### DATA IN THIS EXERCISE
+ + + + + + +

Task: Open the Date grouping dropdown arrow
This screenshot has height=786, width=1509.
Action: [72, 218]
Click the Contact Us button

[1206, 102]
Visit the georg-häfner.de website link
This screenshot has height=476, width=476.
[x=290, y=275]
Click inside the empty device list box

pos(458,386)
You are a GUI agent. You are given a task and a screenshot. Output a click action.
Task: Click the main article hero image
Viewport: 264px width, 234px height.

+ + + + + + +

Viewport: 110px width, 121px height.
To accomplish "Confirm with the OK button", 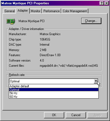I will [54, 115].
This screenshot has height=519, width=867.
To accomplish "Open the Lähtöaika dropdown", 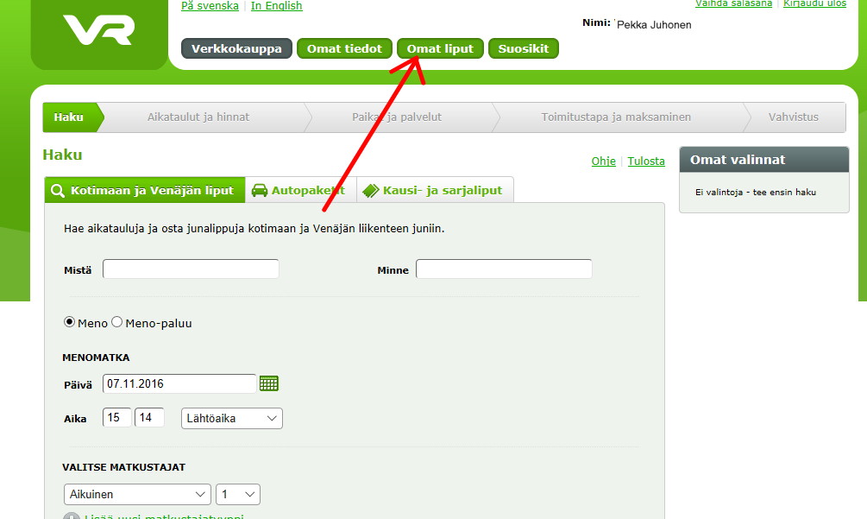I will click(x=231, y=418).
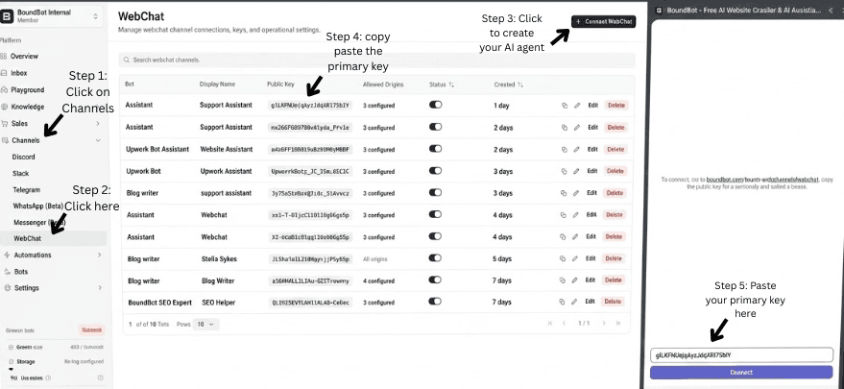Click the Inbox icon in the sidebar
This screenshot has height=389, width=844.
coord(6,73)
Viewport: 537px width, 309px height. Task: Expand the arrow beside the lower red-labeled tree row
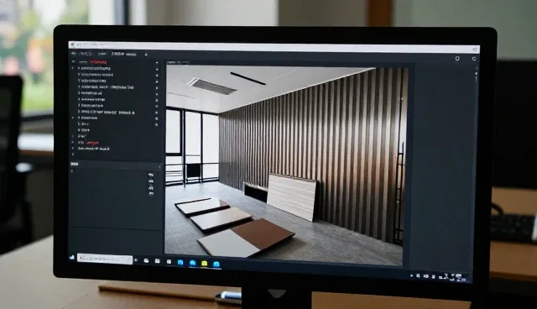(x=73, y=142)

+ + + + + + +

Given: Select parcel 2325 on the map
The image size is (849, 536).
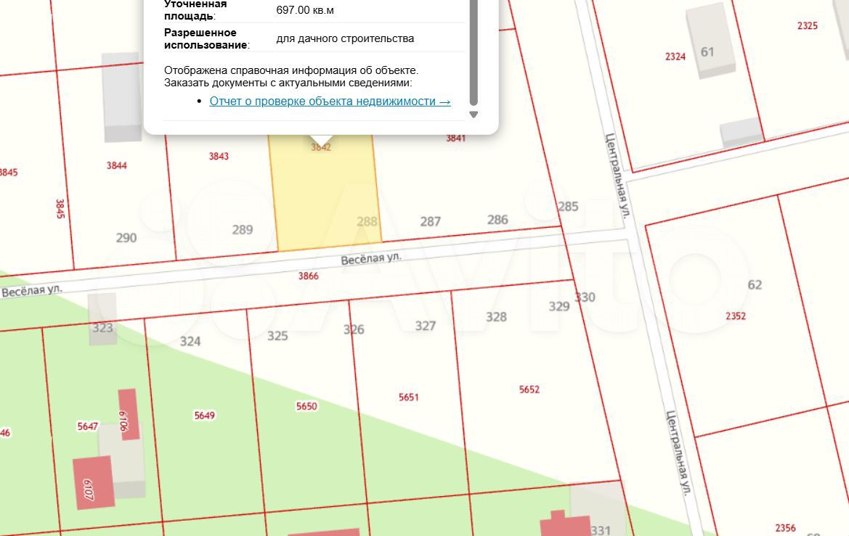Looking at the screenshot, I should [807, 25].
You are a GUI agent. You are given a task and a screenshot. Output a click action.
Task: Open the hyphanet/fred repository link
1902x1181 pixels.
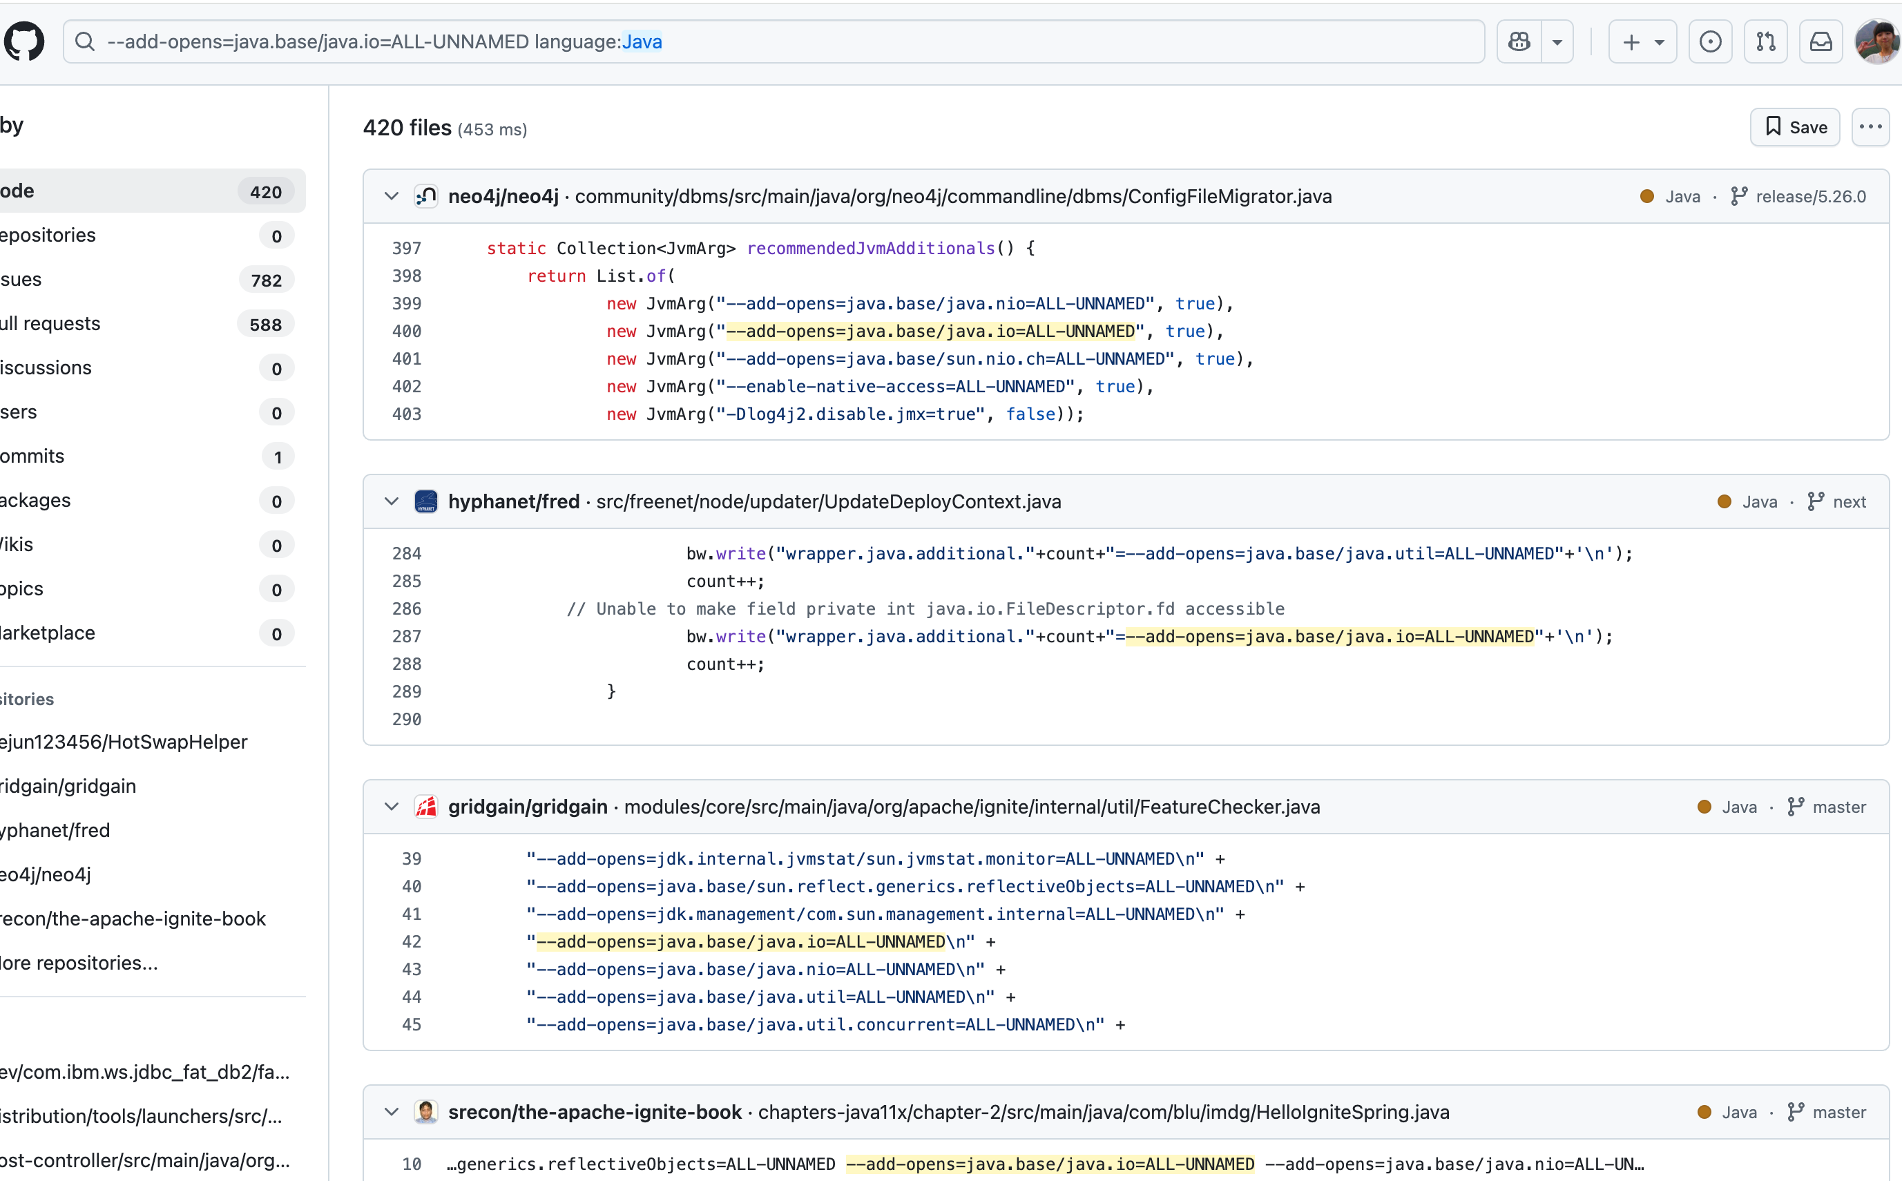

+ + + + + + +

### WRITTEN TASK
Restate word for word the lines of the rows above, from the line with "Task: Open the Date grouping dropdown arrow" to the line with "Viewport: 264px width, 234px height.", both included.

### EXERCISE ANSWER
Task: Open the Date grouping dropdown arrow
This screenshot has height=786, width=1509.
Action: [72, 218]
Click the Contact Us button

[1206, 102]
Visit the georg-häfner.de website link
This screenshot has height=476, width=476.
[x=290, y=275]
Click inside the empty device list box

pos(458,386)
You are a GUI agent. You are given a task and a screenshot. Output a click action.
Task: Click the main article hero image
Viewport: 264px width, 234px height.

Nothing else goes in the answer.